Please quote, word for word and in full, the text on Jeremy Corbyn's claims about Palestine before 1948.

◆ TEXT FOR ANALYSIS:
- - - -
Tuesday, September 04, 2018



Last week, Elder of Ziyon pointed out Jeremy Corbyn's ignorance of history:




Here is the text of what Corbyn said:
I was brought up at school being told, um, that Israel was founded on a piece of empty space, and that they managed to make the desert bloom, and they built things when there was nothing there before. Anybody that studies the history of the region would know, at the end of the Second World War – 1945 to 1948 period – Palestine had media, had industry, had education, had universities, had a relatively high standard of living for the whole region, and was a coherent society and a coherent state. It was a denigration of that which enabled Western opinion to be, um, put together in support of Israel.
Corbyn claims that the infrastructure already in place around 1945 to 1948 proves that Jews contributed little to the land.

But why 1945 to 1948?

Apparently, Corbyn assumes that Jews only started immigrating to then-Palestine starting in 1945 -- as refugees from the Holocaust.

The first major wave of Jewish immigration was during Aliyah Aleph from 1882-1903, followed by Aliyah Bet from 1934-1948, which was a reaction to Nazi Germany. Even Aliyah Bet is broken down into 2 stages: 1934 to 1942, which was an effort to help Jews trying to escape Nazi persecution and genocide; 1945-1949 (the dates Corbyn references), which was an effort to find homes for Jewish survivors.

But Jewish contributions to establishing the infrastructure of Palestine date from over a century earlier.
- - - -
◆ RECORDS SHOWN:

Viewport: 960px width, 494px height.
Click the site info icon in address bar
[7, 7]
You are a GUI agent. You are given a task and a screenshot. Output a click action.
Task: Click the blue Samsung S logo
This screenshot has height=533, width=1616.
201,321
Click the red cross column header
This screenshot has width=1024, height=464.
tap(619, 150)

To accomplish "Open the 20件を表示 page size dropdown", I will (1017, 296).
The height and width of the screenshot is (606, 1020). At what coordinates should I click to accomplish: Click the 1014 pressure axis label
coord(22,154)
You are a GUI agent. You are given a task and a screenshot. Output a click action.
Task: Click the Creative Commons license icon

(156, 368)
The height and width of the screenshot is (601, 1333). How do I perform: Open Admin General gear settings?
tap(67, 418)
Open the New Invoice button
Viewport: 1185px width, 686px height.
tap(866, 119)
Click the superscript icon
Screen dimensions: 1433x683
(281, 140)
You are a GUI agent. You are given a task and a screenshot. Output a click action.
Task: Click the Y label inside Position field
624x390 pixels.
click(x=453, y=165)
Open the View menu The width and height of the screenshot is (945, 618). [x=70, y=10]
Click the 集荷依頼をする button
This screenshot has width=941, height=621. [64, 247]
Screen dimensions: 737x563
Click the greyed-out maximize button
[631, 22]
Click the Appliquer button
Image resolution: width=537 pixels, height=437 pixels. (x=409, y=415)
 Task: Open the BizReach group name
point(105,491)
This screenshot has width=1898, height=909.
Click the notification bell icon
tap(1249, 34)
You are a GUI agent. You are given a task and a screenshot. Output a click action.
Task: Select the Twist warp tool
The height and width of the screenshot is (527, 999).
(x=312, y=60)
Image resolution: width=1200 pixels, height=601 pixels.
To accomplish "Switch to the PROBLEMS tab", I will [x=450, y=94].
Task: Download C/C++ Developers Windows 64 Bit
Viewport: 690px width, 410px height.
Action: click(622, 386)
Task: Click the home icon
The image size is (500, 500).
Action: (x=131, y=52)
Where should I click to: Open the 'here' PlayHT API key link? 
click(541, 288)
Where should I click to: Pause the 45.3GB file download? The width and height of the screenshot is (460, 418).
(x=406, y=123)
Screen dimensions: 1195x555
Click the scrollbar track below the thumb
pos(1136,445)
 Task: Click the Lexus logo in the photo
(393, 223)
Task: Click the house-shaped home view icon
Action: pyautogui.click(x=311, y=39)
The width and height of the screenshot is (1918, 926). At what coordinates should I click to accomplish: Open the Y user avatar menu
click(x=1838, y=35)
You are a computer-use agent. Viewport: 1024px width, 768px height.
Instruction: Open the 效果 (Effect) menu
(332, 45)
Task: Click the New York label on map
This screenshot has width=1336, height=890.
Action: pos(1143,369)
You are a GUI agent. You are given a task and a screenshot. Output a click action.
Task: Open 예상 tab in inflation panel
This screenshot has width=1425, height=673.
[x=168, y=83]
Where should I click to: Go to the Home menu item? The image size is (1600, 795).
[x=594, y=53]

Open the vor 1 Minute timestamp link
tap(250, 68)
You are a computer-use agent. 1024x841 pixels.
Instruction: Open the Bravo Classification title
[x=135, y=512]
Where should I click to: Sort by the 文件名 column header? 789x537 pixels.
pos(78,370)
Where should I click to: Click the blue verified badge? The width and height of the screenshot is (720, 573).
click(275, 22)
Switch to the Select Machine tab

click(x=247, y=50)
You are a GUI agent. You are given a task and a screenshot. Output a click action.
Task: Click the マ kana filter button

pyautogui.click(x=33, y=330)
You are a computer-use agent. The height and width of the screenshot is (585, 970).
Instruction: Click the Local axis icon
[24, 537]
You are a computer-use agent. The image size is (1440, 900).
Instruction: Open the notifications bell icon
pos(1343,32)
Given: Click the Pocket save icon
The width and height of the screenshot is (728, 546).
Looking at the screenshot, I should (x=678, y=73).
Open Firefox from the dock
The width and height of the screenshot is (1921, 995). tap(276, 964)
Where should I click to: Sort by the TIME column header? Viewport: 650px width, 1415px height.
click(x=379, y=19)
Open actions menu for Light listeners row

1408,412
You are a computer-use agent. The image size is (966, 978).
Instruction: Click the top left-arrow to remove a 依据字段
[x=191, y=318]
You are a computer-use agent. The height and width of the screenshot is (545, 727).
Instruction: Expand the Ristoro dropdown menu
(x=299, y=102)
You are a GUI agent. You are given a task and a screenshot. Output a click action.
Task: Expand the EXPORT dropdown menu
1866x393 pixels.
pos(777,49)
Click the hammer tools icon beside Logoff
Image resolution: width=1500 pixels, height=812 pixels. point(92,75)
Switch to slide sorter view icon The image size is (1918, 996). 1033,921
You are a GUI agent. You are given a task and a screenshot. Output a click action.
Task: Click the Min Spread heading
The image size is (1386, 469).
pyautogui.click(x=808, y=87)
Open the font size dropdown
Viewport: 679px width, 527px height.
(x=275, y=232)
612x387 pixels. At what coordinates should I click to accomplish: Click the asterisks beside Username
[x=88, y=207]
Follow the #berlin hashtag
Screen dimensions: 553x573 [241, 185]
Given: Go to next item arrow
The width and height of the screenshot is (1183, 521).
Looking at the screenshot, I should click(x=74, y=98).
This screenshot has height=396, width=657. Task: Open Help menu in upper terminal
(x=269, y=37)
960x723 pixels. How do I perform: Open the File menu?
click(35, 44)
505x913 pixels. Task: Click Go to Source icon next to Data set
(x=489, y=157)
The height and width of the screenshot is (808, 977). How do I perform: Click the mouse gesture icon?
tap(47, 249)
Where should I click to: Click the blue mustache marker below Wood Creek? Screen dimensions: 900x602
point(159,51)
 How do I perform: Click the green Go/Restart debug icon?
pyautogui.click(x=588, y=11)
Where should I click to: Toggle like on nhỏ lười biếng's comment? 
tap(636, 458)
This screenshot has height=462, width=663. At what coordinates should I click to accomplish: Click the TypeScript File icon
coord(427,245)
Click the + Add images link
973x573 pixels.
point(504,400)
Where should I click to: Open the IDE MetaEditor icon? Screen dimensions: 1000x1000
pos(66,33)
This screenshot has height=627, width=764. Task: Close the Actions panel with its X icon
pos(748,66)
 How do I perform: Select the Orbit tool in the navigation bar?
- - - -
◆ YOUR SOLUTION:
Tuesday, September 04, 2018



Last week, Elder of Ziyon pointed out Jeremy Corbyn's ignorance of history:




Here is the text of what Corbyn said:
I was brought up at school being told, um, that Israel was founded on a piece of empty space, and that they managed to make the desert bloom, and they built things when there was nothing there before. Anybody that studies the history of the region would know, at the end of the Second World War – 1945 to 1948 period – Palestine had media, had industry, had education, had universities, had a relatively high standard of living for the whole region, and was a coherent society and a coherent state. It was a denigration of that which enabled Western opinion to be, um, put together in support of Israel.
Corbyn claims that the infrastructure already in place around 1945 to 1948 proves that Jews contributed little to the land.

But why 1945 to 1948?

Apparently, Corbyn assumes that Jews only started immigrating to then-Palestine starting in 1945 -- as refugees from the Holocaust.

The first major wave of Jewish immigration was during Aliyah Aleph from 1882-1903, followed by Aliyah Bet from 1934-1948, which was a reaction to Nazi Germany. Even Aliyah Bet is broken down into 2 stages: 1934 to 1942, which was an effort to help Jews trying to escape Nazi persecution and genocide; 1945-1949 (the dates Corbyn references), which was an effort to find homes for Jewish survivors.

But Jewish contributions to establishing the infrastructure of Palestine date from over a century earlier.